Pasó una década y empezó a sentir que debía ir un paso más allá. Hizo un máster en liderazgo social, otro en asuntos europeos. “Todo en un año”, matiza. Y los astros, esos que no ha conseguido ver desde el espacio, se alienaron. “Apareció la vacante en el Comité Económico y Social Europeo”, explica. Desde su paso por Sciences Po intuía que ese órgano era clave en el modelo democrático europeo. “Y pensé, ahí es donde quiero llevar todo este recorrido de sociedad civil organizada”.

Pero, como en toda historia de una matemática, también aquí se planteaba un problema complejo: nadie que no fuera un veterano de las instituciones europeas solía acceder a ese tipo de puestos. “Era como disparar desde Madrid a una diana en Bruselas con una escopeta”, relata con humor. Aun así, como buena matemática, lo consiguió. “Lo sentía. Sabía que iba a pasar”.
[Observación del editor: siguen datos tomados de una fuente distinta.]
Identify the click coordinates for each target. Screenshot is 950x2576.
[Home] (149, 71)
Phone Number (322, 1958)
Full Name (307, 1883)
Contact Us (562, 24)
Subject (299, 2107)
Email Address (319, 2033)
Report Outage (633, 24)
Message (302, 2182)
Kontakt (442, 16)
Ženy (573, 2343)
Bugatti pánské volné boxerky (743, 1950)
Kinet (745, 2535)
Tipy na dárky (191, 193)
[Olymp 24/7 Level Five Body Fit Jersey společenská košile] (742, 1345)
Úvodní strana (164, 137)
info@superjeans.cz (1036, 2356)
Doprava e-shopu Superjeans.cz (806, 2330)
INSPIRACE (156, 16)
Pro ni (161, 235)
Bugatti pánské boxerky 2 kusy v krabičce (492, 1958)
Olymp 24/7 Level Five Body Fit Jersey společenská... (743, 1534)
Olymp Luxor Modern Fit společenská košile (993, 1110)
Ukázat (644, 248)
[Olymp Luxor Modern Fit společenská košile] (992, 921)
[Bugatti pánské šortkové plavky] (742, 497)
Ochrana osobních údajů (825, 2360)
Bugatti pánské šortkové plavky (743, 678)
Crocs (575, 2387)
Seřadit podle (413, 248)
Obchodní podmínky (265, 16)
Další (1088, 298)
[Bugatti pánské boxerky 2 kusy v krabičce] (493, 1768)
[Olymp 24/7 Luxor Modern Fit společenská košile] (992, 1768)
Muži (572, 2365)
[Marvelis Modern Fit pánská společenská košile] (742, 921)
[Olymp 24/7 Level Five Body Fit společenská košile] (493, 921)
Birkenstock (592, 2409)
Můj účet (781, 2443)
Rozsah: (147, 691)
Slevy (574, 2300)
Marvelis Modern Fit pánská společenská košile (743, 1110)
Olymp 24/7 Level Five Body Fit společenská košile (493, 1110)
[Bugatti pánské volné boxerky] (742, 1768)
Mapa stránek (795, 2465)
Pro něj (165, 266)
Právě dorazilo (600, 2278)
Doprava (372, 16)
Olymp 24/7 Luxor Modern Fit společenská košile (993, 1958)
Al llegar a Bruselas se topó con otra realidad, la invisibilidad de las lesbianas. Lo mismo que descubrió a los 37 años, cuando se enamoró por primera vez de una mujer. “Llegué a esa relación con el privilegio de quien siempre había sido vista como parte de la mayoría. Nadie me había mirado mal por darle la mano a un hombre. Y, de pronto… tuve que defender mi espacio”. Descubrió entonces que el amor, cuando no encaja en la norma, deja de celebrarse.

Desde su rol institucional, impulsa lo que llama la “revolución gris”, transformar desde dentro, desde lo jurídico, desde lo administrativo, con gestos que visibilizan sin estridencias. “Cuando no se visibiliza a los aliados, parece que la mayoría no está con nosotras. Y eso no es verdad”.

A Isabelle le preocupa la desinformación, la polarización, las campañas diseñadas para dividir. “Nos están fragmentando. Y si nos dividen, perdemos todas. Esto no va de quién es más oprimida. O vamos todas, o no va nadie”. Lo dice con convicción, como quien lanza una advertencia urgente. “La democracia, la igualdad, la paz… son un castillo de arena. Si se desmorona una esquina, se viene todo abajo. Esto es sociología de la lucha: donde algo nos divide, perdemos”.

En esa lucha, que es política pero también personal, Isabelle Le Galo defiende un modelo europeo que proteja, que cuide, que incluya. “¿Qué otro modelo democrático invierte tanto en construir la paz desde la estabilidad social? Este. Y lo están intentando romper desde dentro”.

Por eso sigue. Por eso insiste. Porque todo empieza por atreverse a contar la propia historia. Aunque duela. Aunque incomode.

Y cuando lo hace, cuando se atreve a contarla, no sólo emerge el perfil de una alta funcionaria europea. Aparece la niña que aprendió a recitar sintiendo. La hija que lloró durante años a su madre. La madre de tres hijas -Zoé, Thaïs y Cléa- que son tribu. La mujer que se enamoró profundamente, aunque el mundo no estuviera preparado. La que entendió que amar también es un acto político. Que defender a todas es defenderse una misma.

A veces, dice, la vida te rompe. Pero también te abre. Y es desde esa grieta, desde ese temblor, desde donde hoy construye. Con pasión. Con ternura. Y con la certeza de que ninguna transformación vale la pena si no incluye todas las voces. Incluso la más callada.